Suiçmez, açıklamasında Pençe-Kilit harekâtında şehit olan er Mehmet Can’a rahmet, ailesine ve millete başsağlığı dileyerek başladı. Sibel Suiçmez, “Ülkemiz sonu gelmez derin bir uykuya dalan ama bu uykuda sürekli kâbus gören bir insan haline gelmiş durumdadır. Ve bu nedenle bugün ülkemizin her yöresinden her sınıftaki insanından çığlık sesleri yükselmektedir.”dedi.
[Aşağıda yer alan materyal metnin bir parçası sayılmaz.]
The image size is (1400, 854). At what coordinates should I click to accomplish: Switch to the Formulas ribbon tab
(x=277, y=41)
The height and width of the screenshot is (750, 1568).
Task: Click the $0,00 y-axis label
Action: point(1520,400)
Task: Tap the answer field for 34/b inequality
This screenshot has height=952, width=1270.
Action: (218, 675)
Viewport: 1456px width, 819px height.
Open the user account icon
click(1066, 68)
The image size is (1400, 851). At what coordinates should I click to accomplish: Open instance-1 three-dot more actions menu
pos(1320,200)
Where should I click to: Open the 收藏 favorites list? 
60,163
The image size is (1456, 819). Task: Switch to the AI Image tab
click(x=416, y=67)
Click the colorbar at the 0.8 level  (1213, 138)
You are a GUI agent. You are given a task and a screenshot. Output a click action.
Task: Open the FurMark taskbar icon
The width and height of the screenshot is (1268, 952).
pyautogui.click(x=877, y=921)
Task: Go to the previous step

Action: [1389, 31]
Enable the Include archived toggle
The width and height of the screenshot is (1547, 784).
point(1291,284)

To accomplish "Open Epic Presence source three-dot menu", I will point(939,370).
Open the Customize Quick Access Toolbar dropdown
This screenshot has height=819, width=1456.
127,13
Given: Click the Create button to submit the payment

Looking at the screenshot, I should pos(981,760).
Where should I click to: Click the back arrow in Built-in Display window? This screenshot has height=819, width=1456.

“HER TÜRLÜ GİRİŞİMİ YAPACAĞIZ”
Trabzon Milletvekili Suiçmez, konuşmasında şu ifadelere yer verdi: “ Bizler mecliste Cumhuriyet Halk Partisi ve Cumhuriyet Halk Partisi milletvekilleri olarak özellikle çevreye yönelen bu haksız saldırıları durdurmak için her türlü girişimi yapacağız. Onun dışında da fiili olarak onlarla birlikte sokakta, alanlarda, orman alanında şiddete maruz kaldıkları her yerde yan yana, kol kola olacağız. Bildiğiniz gibi geçen günlerde Sn. Cumhurbaşkanı, Birleşik Arap Emirlikleri’ne giderek para bulma çalışmaları yaptı ve bu para bulma çalışmaları sonucunda da birtakım anlaşmalara imza attı. Şimdi bir milletvekili olarak, bir vatandaş olarak neyin karşılığında bu para getirecek anlaşmaya imza atıldığını öğrenmek istiyoruz. Şeffaf bir yönetimde yapılması gereken ilk şey paranın getirileceğini açıklamak değil, neyin karşılığında geleceğini bizlere, vatandaşlara ve milletvekillerine açıklamak durumundadır. Ama maalesef ülkemiz para uğruna her şeyini satan ve her şeyini satmak durumunda kalan bir hale getirilmiştir.”
“SESSİZ KALMAYACAĞIZ”
Suiçmez, “ Tüm bu süreç yaşanırken, yani bizler sırada hangi limanlar var diye endişelenirken birden bire milletvekili olduğum il ile bütünleşen o ilin nefesi, denizi, dalgası olan Trabzonspor’un Katar’a satılması gündeme getirilmiştir.” Diyerek “ Bu gündeme getirilmenin bilinçli yapıldığını düşünmekteyim. Hepinizin bildiği gibi şu anda hem bizim yasal mevzuatımız hem de Trabzonspor’un içinde bulunduğu yasal mevzuat, bir sermayeye Trabzonspor’un satılmasını engeller durumdadır. Peki öyleyse niye bilinçli bir şekilde Trabzonspor’un satılması, üstelikte katara satılması gündeme getirilmektedir. Bunun çok bilinçli bir şekilde ayak sermayesinin, milliyetçiliğin yüksek olduğu bir bölgede konumlanmasının aslında ayak seslerinin başka bir yönü haline getirilmeye çalıştığını düşünüyorum. Buradan sesleniyorum; sessiz kalmayacağız, Trabzon şehri ayak sermayesinin esiri haline getirilemeyecektir. Trabzonspor hiç kimsenin cüzdanına, hiçbir ülkenin cüzdanına sığmayacak büyüklüktedir. Değerli kamuoyu, birkaç hususta da gördüğünüz üzere konuştuğumuz şeyler, bu ülkenin daha iyiye götürülmesi için neler yapılacağı hususunda değildir. Gündemimizde olan şeyler bu ülkenin daha kötüye götürülmesi için yapılan işlemlerin, uygulamaların, söylemlerin ortadan kaldırılmasına yönelik açıklamalar üzerine kurgulanır hale gelmiştir. Bu ülkeye yazık edilmektedir, bu vatandaşlara yazık edilmektedir. Hepimizim bildiği gibi doğru akılla yönetildiği zaman bu ülkenin kaynakları bu ülkenin vatandaşlarını sosyal refah içerisinde yaşatacak yetkinliğe sahiptir. Dolayısıyla yapılması gereken, kaynaklarımızın, değerlerimizin nasıl başka ülkelere peşkeş çekileceği, nasıl sermayeye peşkeş çekileceği değil, nasıl bilimin, aklın öncülüğünde kullanacağı olmalıdır.”